Real freedom of expression is eroding fast in India.

Whose media is it anyway?
Illustration: Marcin Bondarowicz

On 29 July, this year, I published an 11,350-word story in Outlook magazine called 'Operation Babylift,' a story that took three long months of painstaking reportage. It exposed how 31 tribal girls, between three and eleven years of age, from five border districts of Assam in Northeast India, were illegally taken to Punjab and Gujarat by three Rashtriya Swayam Sevak (RSS) affiliated outfits, namely the Rashtra Sevika Samiti, Sewa Bharati and Vidya Bharti. The girls, all from remote villages, were taken away from their parents in June 2015 with the promise that they would be educated for free. But since they left their parents have not heard from them. They, ironically, wouldn't have been able to participate in Indian Prime Minister Narendra Modi's #SelfieWithDaughter Twitter campaign.

Various government statutory bodies like the Child Welfare Committee, the Assam State Commission for Protection of Child Rights, Childline India Foundation, under the Ministry of Women and Child Development, had written several letters to various RSS outfits, and also the National Commission for Protection of Child Rights under the Central government, in a bid to return the girls to their parents. The letters cited the violation of several Indian and international child-rights laws and they officially termed the episode as "child trafficking".

Like any reporter, when I was first informed of this incident, I approached Outlook as an independent journalist with the story idea. After a thorough verification of the incident, the story was commissioned and I set out to report it. In Assam, I spoke to the parents, the RSS cadre and the associated government bodies to corroborate the incident. I obtained several official documents from government authorities in Assam demanding action against the RSS-affiliates accused of child trafficking. The parents, on record, also accused the RSS cadre of taking away all the identity cards and photos of the girls who had been spirited away. As a result, they had no way of proving that the girls even existed. The RSS cadre involved in illegally transporting the girls told me that the children had been taken away to save the "Hindus from the Christian missionaries" in the area. After finishing the ground work in Assam, I went to Punjab and Gujarat to try and find the girls. I found them.

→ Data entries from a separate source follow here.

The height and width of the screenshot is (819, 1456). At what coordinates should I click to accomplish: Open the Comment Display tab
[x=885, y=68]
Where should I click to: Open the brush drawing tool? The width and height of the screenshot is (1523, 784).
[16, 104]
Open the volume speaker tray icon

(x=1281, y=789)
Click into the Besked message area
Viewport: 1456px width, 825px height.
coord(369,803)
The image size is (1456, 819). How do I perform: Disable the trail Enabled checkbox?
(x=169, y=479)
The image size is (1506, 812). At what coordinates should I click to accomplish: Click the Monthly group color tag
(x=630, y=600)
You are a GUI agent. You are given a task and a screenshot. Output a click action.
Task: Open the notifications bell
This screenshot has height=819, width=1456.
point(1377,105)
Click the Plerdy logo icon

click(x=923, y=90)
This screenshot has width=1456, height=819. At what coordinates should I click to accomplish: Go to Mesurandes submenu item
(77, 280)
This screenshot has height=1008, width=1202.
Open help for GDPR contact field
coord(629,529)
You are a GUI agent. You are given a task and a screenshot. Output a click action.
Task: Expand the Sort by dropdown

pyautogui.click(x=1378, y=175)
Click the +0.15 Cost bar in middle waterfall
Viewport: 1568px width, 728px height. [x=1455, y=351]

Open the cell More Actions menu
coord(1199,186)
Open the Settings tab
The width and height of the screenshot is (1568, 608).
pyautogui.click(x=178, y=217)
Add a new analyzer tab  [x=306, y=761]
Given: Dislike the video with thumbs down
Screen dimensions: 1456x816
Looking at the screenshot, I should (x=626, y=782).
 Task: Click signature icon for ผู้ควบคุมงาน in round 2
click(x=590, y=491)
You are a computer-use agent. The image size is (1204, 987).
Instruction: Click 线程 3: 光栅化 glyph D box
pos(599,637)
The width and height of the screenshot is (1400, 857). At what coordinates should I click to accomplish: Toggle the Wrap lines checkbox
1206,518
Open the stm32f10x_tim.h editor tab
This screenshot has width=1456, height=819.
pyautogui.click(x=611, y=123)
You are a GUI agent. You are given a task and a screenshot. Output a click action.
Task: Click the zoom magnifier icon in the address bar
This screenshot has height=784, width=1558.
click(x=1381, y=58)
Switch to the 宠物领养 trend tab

I also found out that the girls were not being enrolled in any formalised education institution. Instead, they were learning 'bhajans' and 'sanskaars' patterned on upper-caste Hindutva ideology. In an extended conversation with the girls and their caretakers at the RSS hostels, it was clear that tribal girls were being brought on a periodic and frequent basis from the Northeast with the express purpose of indoctrinating them with Hindutva 'values' and preparing them to become the next generation of RSS' cadre. The final article I wrote had a series of interviews with RSS members, the parents, the girls and government officials. It clearly drew a timeline of the episode, cited the violations of Indian and international child-rights laws, referenced all the government documents related to the events in public domain and established the sheer criminality involved.